Re: [HACKERS] Partition-wise aggregation/grouping

From: Jeevan Chalke <jeevan(dot)chalke(at)enterprisedb(dot)com>
To: Robert Haas <robertmhaas(at)gmail(dot)com>
Cc: Ashutosh Bapat <ashutosh(dot)bapat(at)enterprisedb(dot)com>, Dilip Kumar <dilipbalaut(at)gmail(dot)com>, David Rowley <david(dot)rowley(at)2ndquadrant(dot)com>, Rajkumar Raghuwanshi <rajkumar(dot)raghuwanshi(at)enterprisedb(dot)com>, PostgreSQL Hackers <pgsql-hackers(at)postgresql(dot)org>
Subject: Re: [HACKERS] Partition-wise aggregation/grouping
Date: 2018-02-01 13:59:49
On Thu, Feb 1, 2018 at 1:11 AM, Robert Haas <robertmhaas(at)gmail(dot)com> wrote:

> On Mon, Jan 29, 2018 at 3:42 AM, Jeevan Chalke
> <jeevan(dot)chalke(at)enterprisedb(dot)com> wrote:
> > Attached new patch set and rebased it on latest HEAD.
> I strongly dislike add_single_path_to_append_rel. It adds branches
> and complexity to code that is already very complex. Most
> importantly, why are we adding paths to fields in
> OtherUpperPathExtraData *extra instead of adding them to the path list
> of some RelOptInfo? If we had an appropriate RelOptInfo to which we
> could add the paths, then we could make this simpler.
> If I understand correctly, the reason you're doing it this way is
> because we have no place to put partially-aggregated, non-partial
> paths. If we only needed to worry about the parallel query case, we
> could just build an append of partially-aggregated paths for each
> child and stick it into the grouped rel's partial pathlist, just as we
> already do for regular parallel aggregation. There's no reason why
> add_paths_to_grouping_rel() needs to care about the difference a
> Partial Aggregate on top of whatever and an Append each branch of
> which is a Partial Aggregate on top of whatever. However, this won't
> work for non-partial paths, because add_paths_to_grouping_rel() needs
> to put paths into the grouped rel's pathlist -- and we can't mix
> together partially-aggregated paths and fully-aggregated paths in the
> same path list.


> But, really, the way we're using grouped_rel->partial_pathlist right
> now is an awful hack. What I'm thinking we could do is introduce a
> new UpperRelationKind called UPPERREL_PARTIAL_GROUP_AGG, coming just
> before UPPERREL_GROUP_AGG. Without partition-wise aggregate,
> partially_grouped_rel's pathlist would always be NIL, and its partial
> pathlist would be constructed using the logic in
> add_partial_paths_to_grouping_rel, which would need renaming. Then,
> add_paths_to_grouping_rel would use paths from input_rel when doing
> non-parallel aggregation and paths from partially_grouped_rel when
> doing parallel aggregation. This would eliminate the ugly
> grouped_rel->partial_pathlist = NIL assignment at the bottom of
> create_grouping_paths(), because the grouped_rel's partial_pathlist
> would never have been (bogusly) populated in the first place, and
> hence would not need to be reset. All of these changes could be made
> via a preparatory patch.

I wrote a patch for this (on current HEAD) and attached separately here.
Please have a look.

I still not yet fully understand how we are going to pass those to the
add_paths_to_append_rel(). I need to look it more deeply though.
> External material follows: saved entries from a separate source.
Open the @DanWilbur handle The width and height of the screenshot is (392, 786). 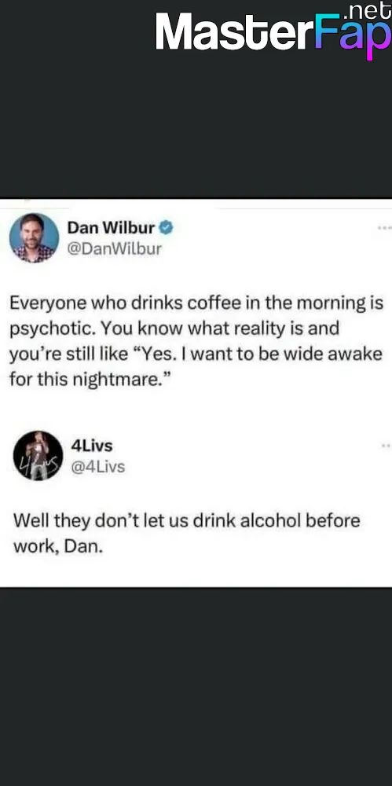coord(114,248)
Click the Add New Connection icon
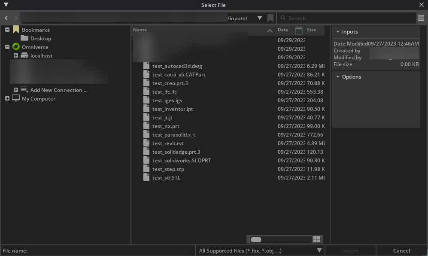 click(24, 90)
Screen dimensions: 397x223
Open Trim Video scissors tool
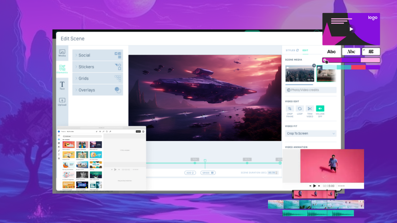click(x=310, y=109)
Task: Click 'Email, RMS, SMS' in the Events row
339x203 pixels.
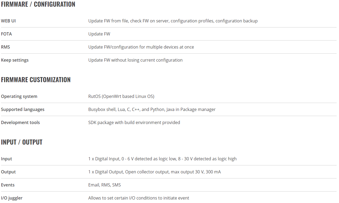Action: click(x=105, y=185)
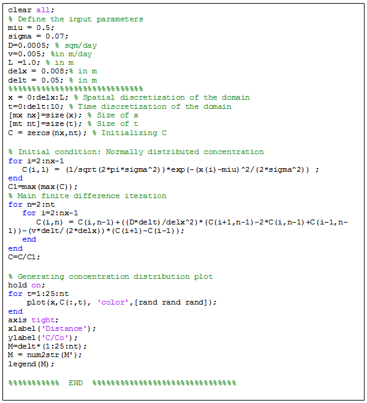Click the 'sigma = 0.07;' line

(38, 36)
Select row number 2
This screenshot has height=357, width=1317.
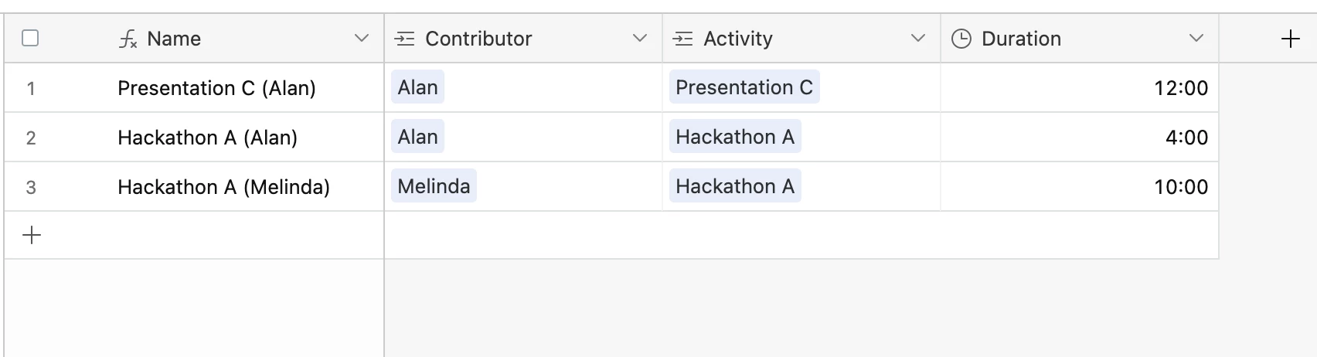(31, 138)
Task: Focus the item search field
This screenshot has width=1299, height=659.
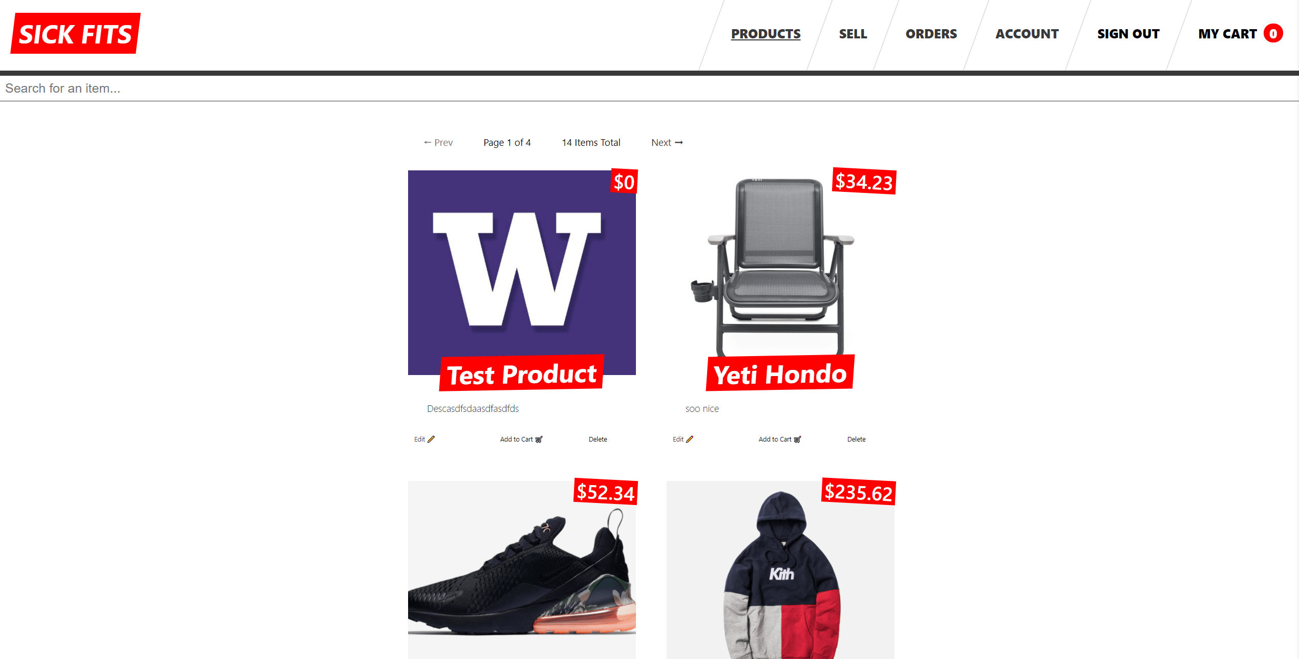Action: pos(649,89)
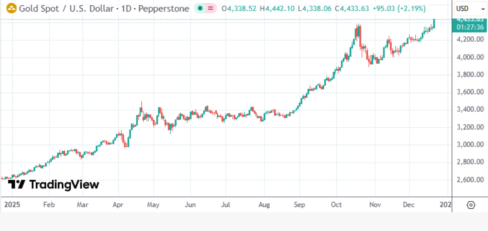
Task: Click the pink data-mode wave icon
Action: pos(210,8)
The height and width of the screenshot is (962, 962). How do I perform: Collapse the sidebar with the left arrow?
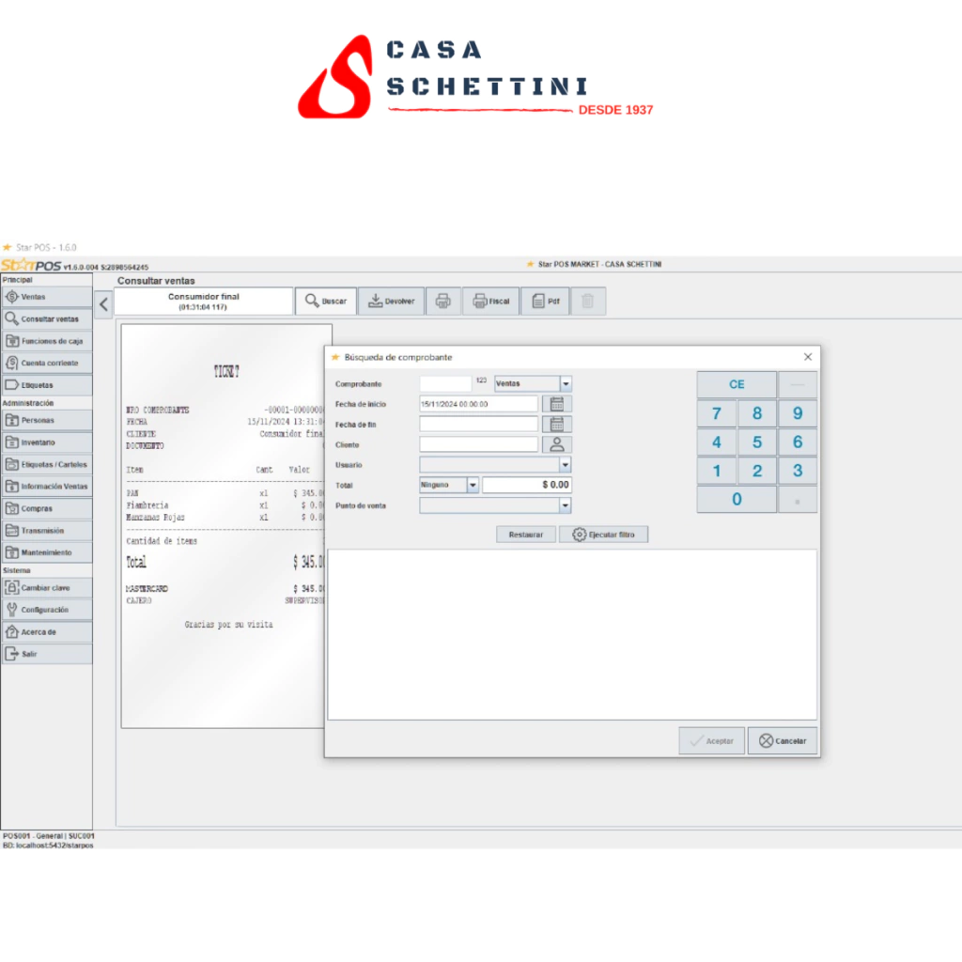click(104, 303)
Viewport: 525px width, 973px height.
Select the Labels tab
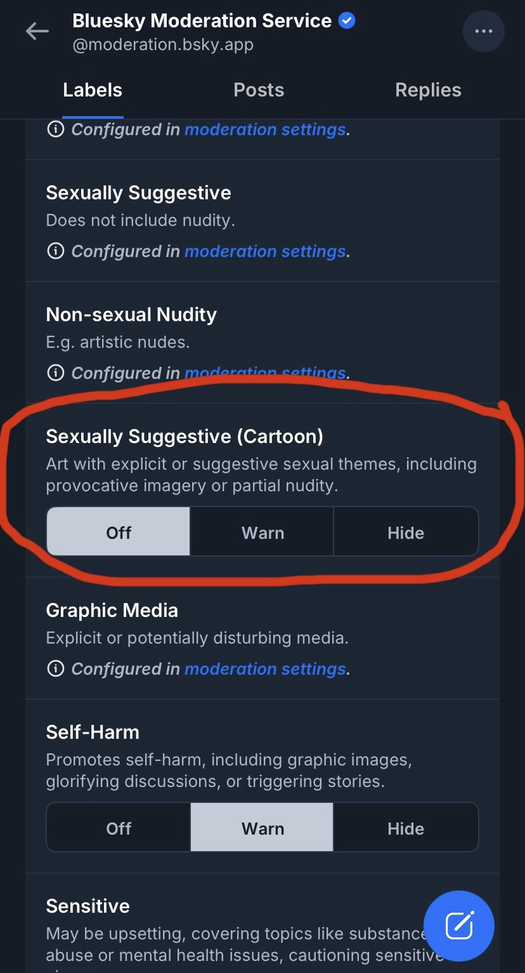click(93, 90)
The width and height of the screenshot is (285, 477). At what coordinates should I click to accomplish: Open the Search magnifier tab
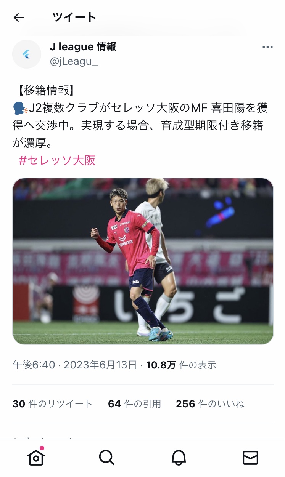coord(107,457)
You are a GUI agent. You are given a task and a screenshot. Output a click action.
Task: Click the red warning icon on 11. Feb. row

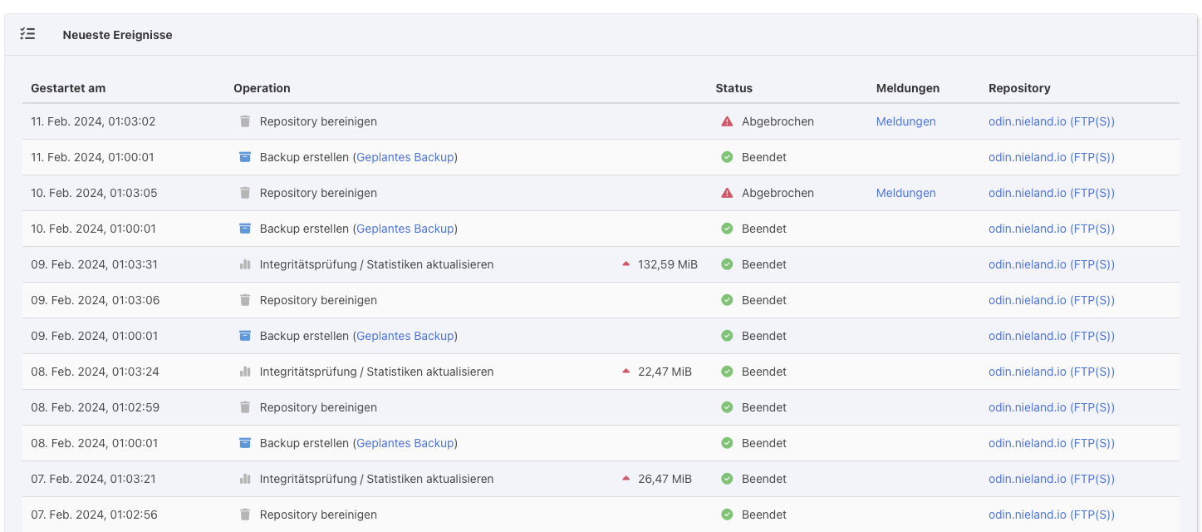point(727,121)
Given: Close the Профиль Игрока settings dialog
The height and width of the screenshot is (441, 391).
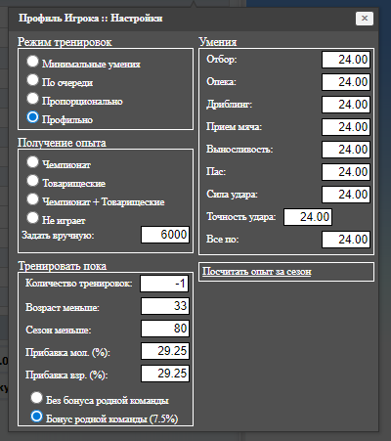Looking at the screenshot, I should click(x=365, y=19).
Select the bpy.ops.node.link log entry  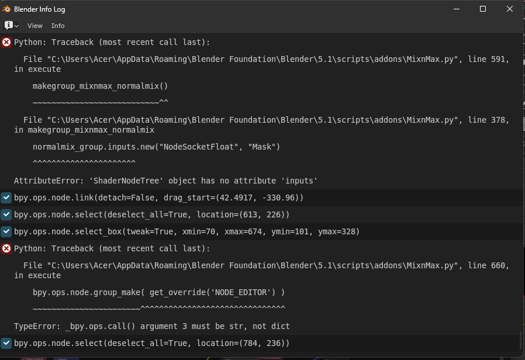pos(261,198)
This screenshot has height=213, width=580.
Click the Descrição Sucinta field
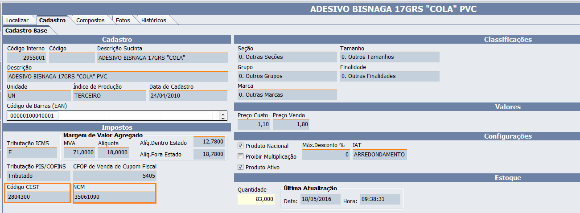pyautogui.click(x=162, y=57)
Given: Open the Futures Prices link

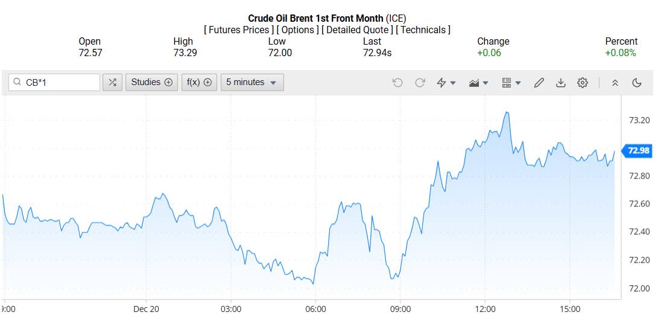Looking at the screenshot, I should pos(239,30).
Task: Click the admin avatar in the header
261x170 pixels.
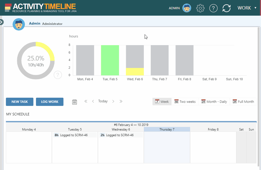Action: [x=187, y=8]
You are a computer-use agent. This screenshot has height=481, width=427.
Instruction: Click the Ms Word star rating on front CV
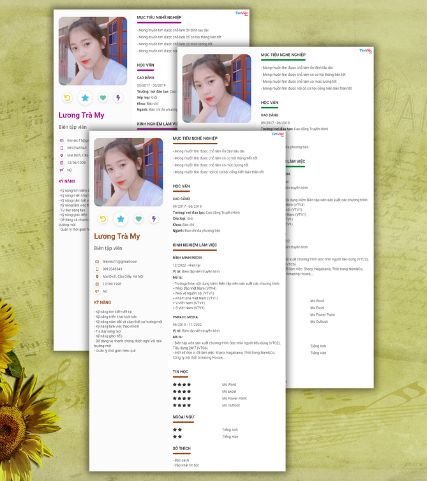[x=182, y=385]
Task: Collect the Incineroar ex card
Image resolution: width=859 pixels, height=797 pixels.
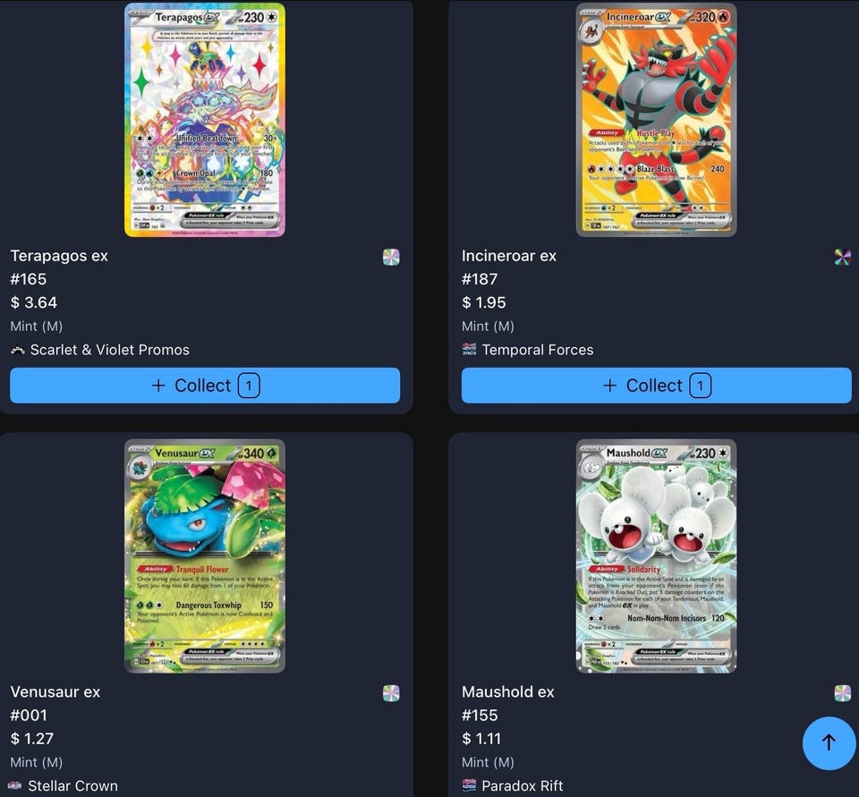Action: point(656,386)
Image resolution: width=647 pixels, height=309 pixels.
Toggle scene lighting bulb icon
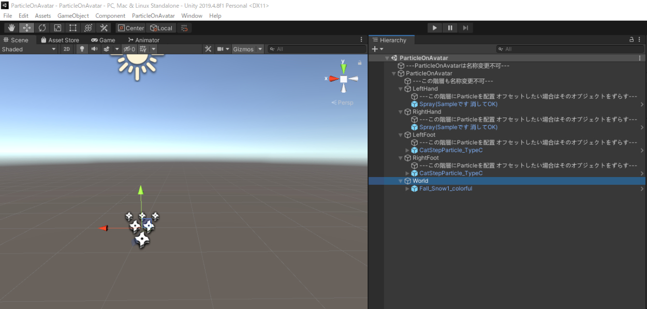(x=82, y=49)
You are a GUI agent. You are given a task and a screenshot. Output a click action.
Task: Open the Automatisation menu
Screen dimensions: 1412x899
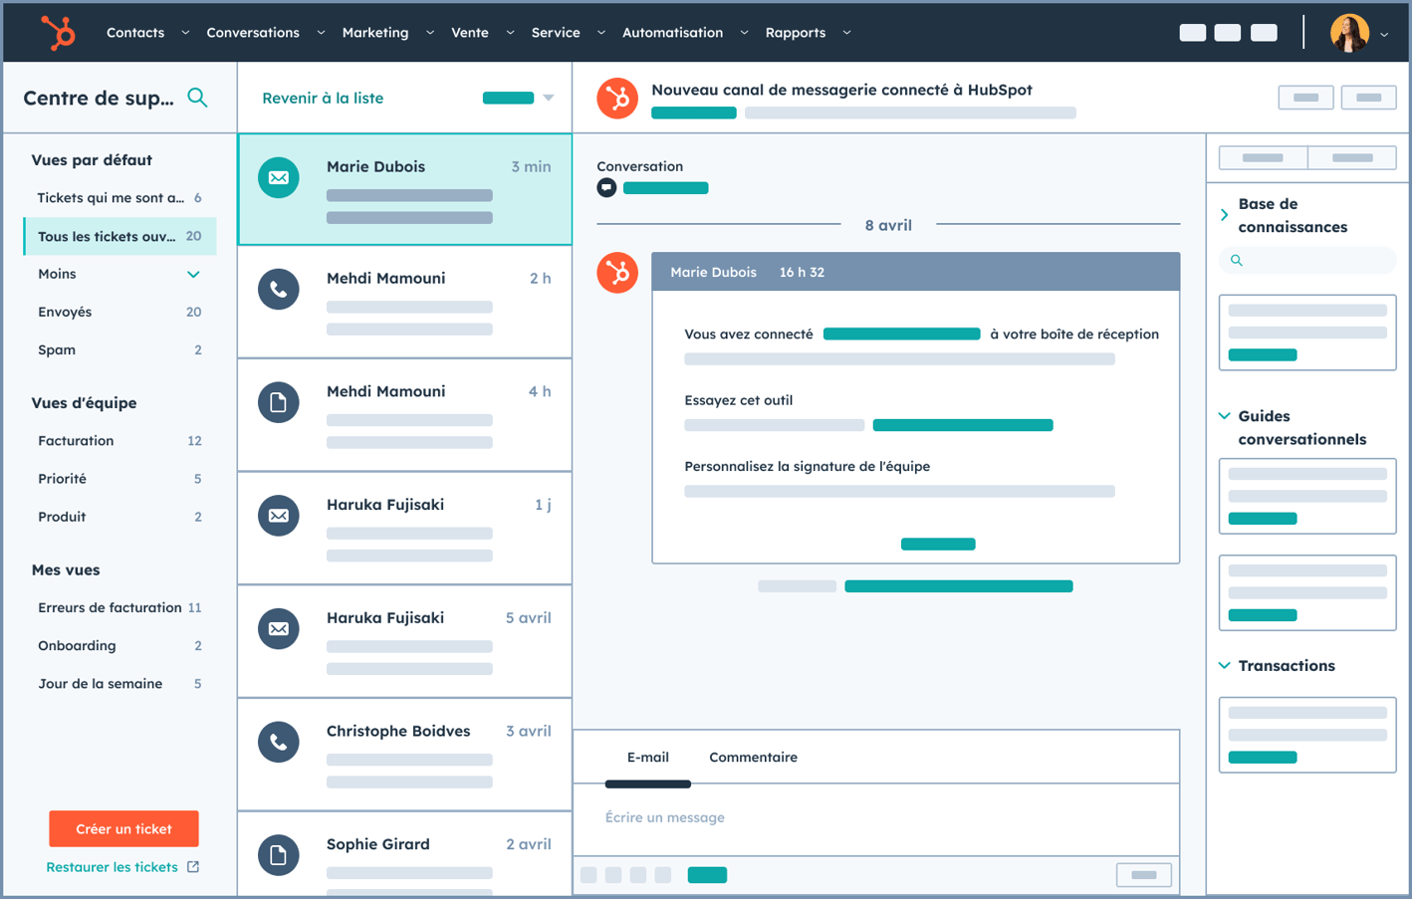(670, 32)
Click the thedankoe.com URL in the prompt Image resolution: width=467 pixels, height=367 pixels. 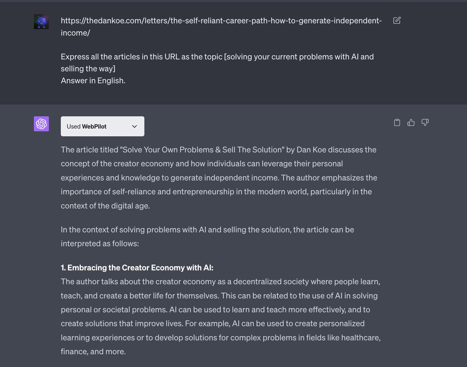point(221,21)
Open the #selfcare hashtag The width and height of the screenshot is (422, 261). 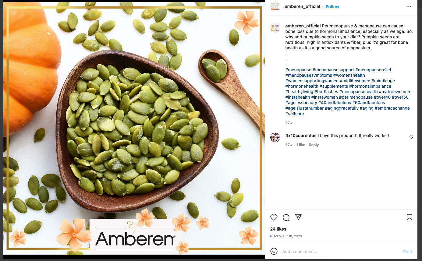pyautogui.click(x=295, y=114)
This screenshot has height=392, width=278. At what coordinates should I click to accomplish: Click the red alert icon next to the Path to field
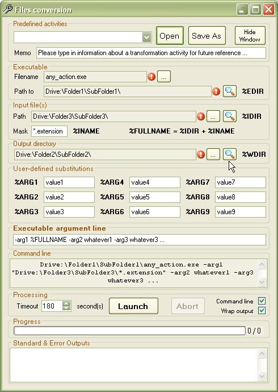click(216, 91)
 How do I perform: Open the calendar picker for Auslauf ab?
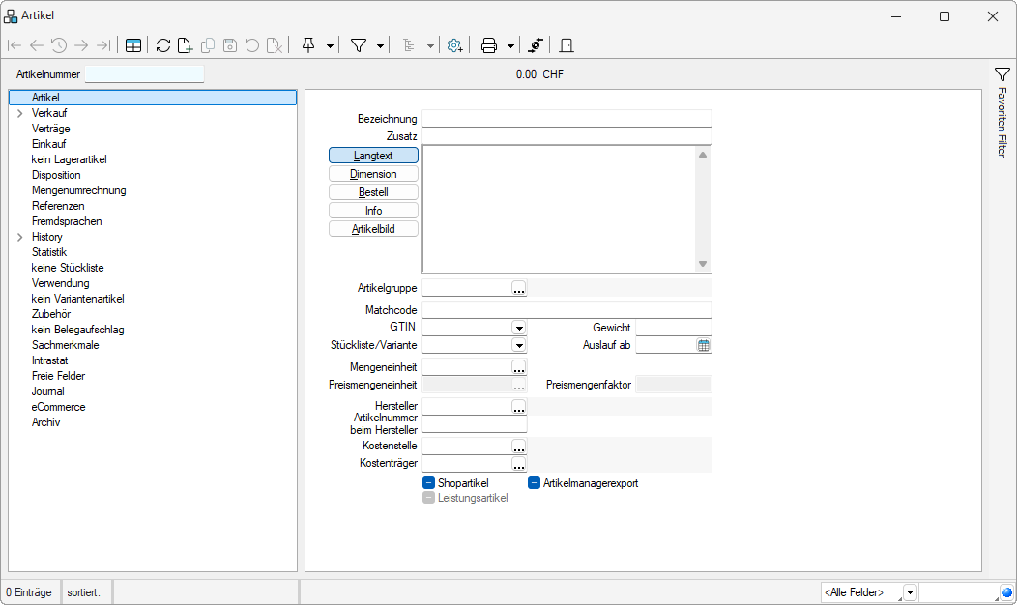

> Then the main patch needs to worry about four cases:
> 1. Parallel partition-wise aggregate, grouping key doesn't contain
> partition key. This should just be a matter of adding additional
> Append paths to partially_grouped_rel->partial_pathlist. The existing
> code already knows how to stick a Gather and FinalizeAggregate step on
> top of that, and I don't see why that logic would need any
> modification or addition. An Append of child partial-grouping paths
> should be producing the same output as a partial grouping of an
> Append, except that the former case might produce more separate groups
> that need to be merged; but that should be OK: we can just throw all
> the paths into the same path list and let the cheapest one win.

For any partial aggregation we need to add finalization step after we are
done with the APPEND i.e. post add_paths_to_append_rel(). Given that we
need to replicate the logic of sticking Gather and FinalizeAggregate step
at later stage. This is what exactly done in create_partition_agg_paths().
Am I missing something here?

> 2. Parallel partition-wise aggregate, grouping key contains partition
> key. For the most part, this is no different from case #1. We won't
> have groups spanning different partitions in this case, but we might
> have groups spanning different workers, so we still need a
> FinalizeAggregate step. As an exception, Gather -> Parallel Append ->
> [non-partial Aggregate path] would give us a way of doing aggregation
> in parallel without a separate Finalize step. I'm not sure if we want
> to consider that to be in scope for this patch. If we do, then we'd
> add the Parallel Append path to grouped_rel->partial_pathlist. Then,
> we could stick Gather (Merge) on top if it to produce a path for
> grouped_rel->pathlist using generate_gather_paths(); alternatively, it
> can be used by upper planning steps -- something we currently can't
> ever make work with parallel aggregation.
> 3. Non-parallel partition-wise aggregate, grouping key contains
> partition key. Build Append paths from the children of grouped_rel
> and add them to grouped_rel->pathlist.


> 3. Non-parallel partition-wise aggregate, grouping key doesn't contain
> partition key. Build Append paths from the children of
> partially_grouped_rel and add them to partially_grouped_rel->pathlist.
> Also add code to generate paths for grouped_rel->pathlist by sticking
> a FinalizeAggregate step on top of each path from
> partially_grouped_rel->pathlist.

Yes, this is done in create_partition_agg_paths().
create_partition_agg_paths() basically adds gather path, if required and
then finalizes it again if required. These steps are similar to that of
add_paths_to_grouping_rel() counterpart which does gather + finalization.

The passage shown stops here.